Assignment ▸
Each line with the word "This" must appear in the answer, copied from the records.

Listed records ▸
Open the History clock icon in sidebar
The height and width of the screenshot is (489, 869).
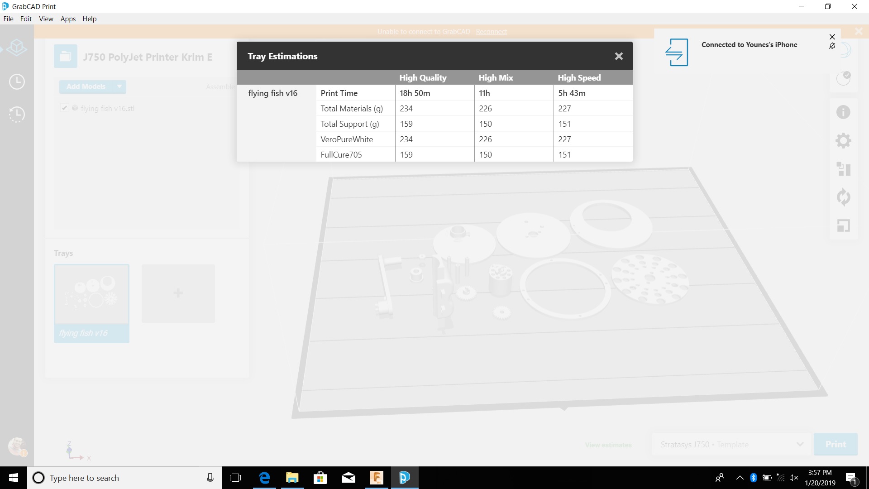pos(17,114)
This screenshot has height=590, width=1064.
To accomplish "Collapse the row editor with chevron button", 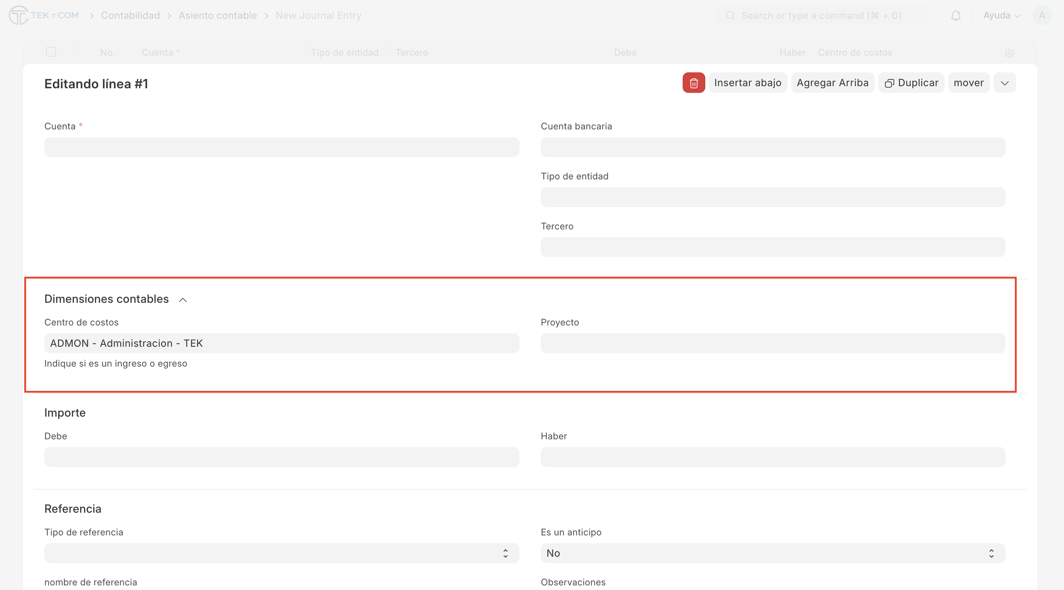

* * *

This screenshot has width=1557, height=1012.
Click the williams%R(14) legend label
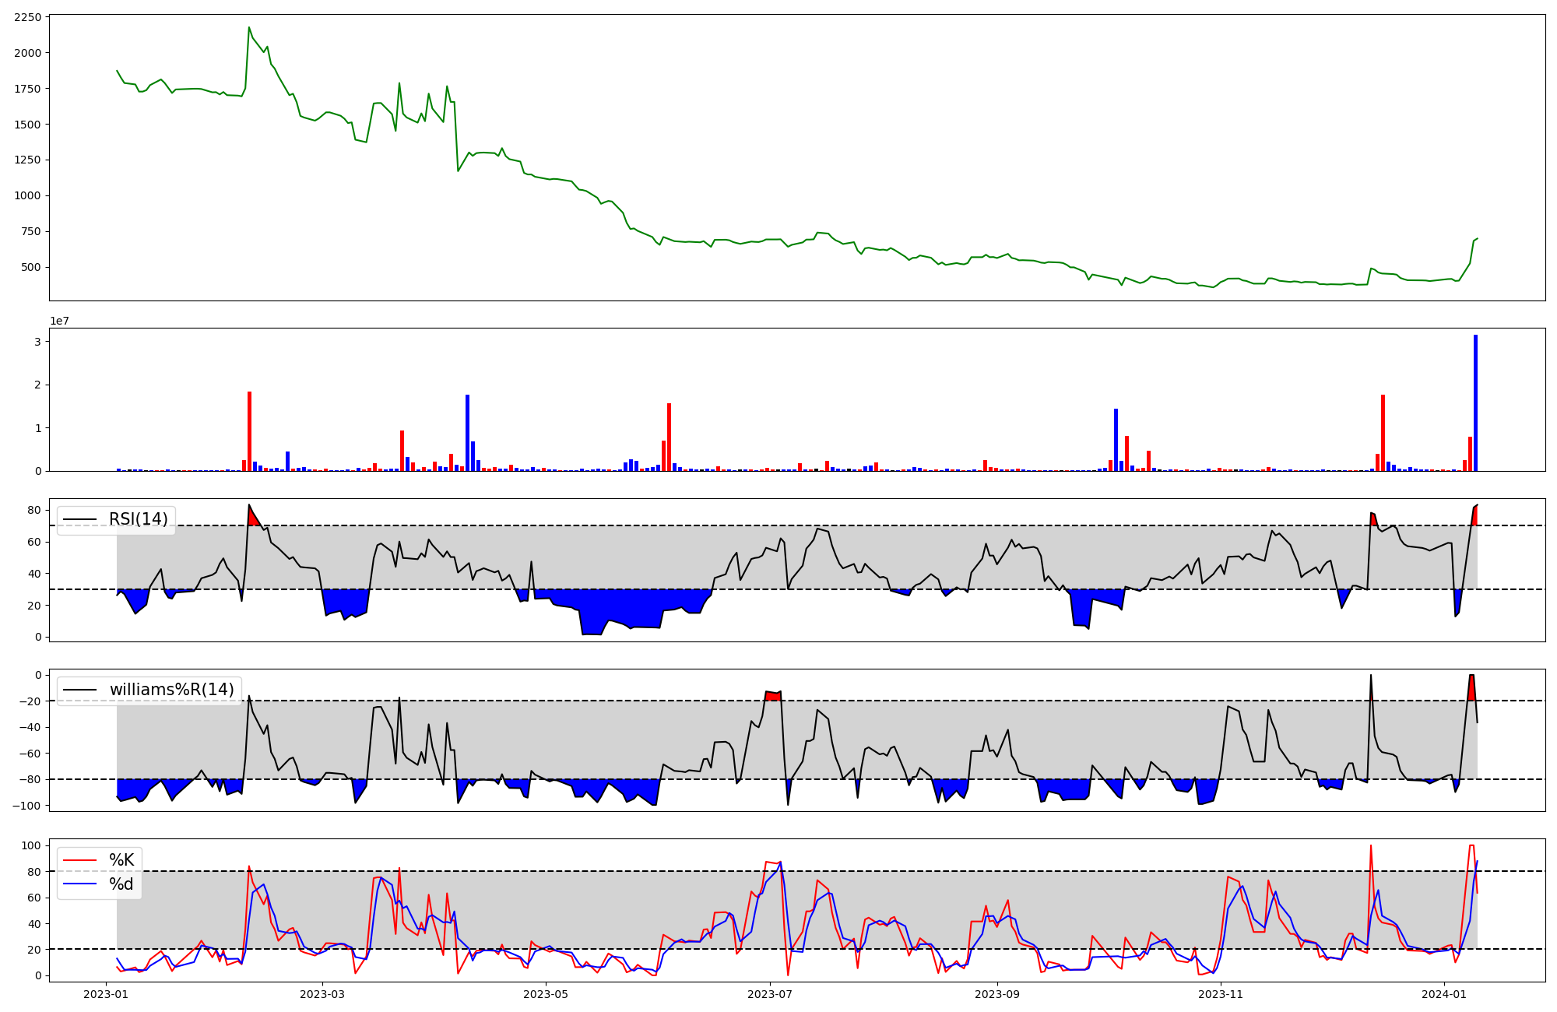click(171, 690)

Result ▸
This screenshot has height=590, width=1064.
This screenshot has width=1557, height=1012.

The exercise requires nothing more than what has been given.